What is being asked — Return, word for word, the part of the forum thread on causal inference between "Pearl (at least)" and "the additional references.", inclusive.



    This link
    takes you to the abstract for the article.

  2. Anonymous Coward says:

    I don't know what technical level is appropriate. I found several papers by Heckman to be interesting reading, including this one:
    http://ideas.repec.org/p/iza/izadps/dp3425.html

    There's also this:
    http://jenni.uchicago.edu/discussion/discussion.h

  3. bill r says:

    Pearl (at least) addresses a broader question: How to infer the causal structure from observational data. This is, to me, much more interesting than just estimating the causal effect.

    Another book that addresses that is "Causation, Prediction and Search" <a> by Sprites et. al.

  4. Andrew Gelman says:

    Thanks for the additional references.

    Bill: I don't think it makes sense to talk about "inferring the causal structure [as distinct from estimating causal effects] from observational data." At least not in the social and environmental science problems on which I work. But I respect that others have a different view on this, and I appreciate the link.

  5. bill r says:

    Andrew,
    I use it in product development to figure out which attribute knobs to turn to make the end-users happier. I may not have been clear, but then estimating the causal effects of those attributes becomes important. There are multiple advocates (e.g. the widget folks want their projects funded) and the network and resulting estimates help clarify the discussion.

    Since we can test our changes relatively easily, if there were only one cause, we could cost-optimize it (which we have done for some parts of the products.)

Recorded data —
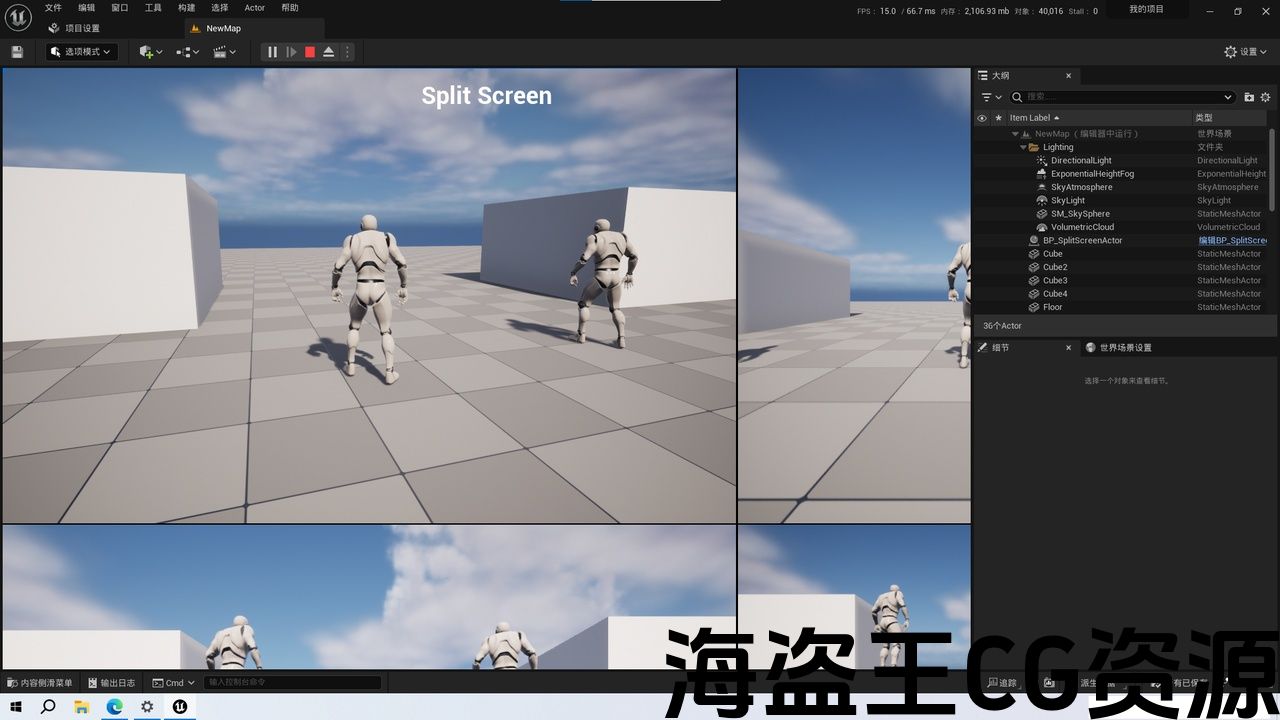1280x720 pixels.
Task: Pause the running simulation
Action: pos(272,52)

Exercise output —
Pearl (at least) addresses a broader question: How to infer the causal structure from observational data. This is, to me, much more interesting than just estimating the causal effect.

    Another book that addresses that is "Causation, Prediction and Search" <a> by Sprites et. al.

  4. Andrew Gelman says:

    Thanks for the additional references.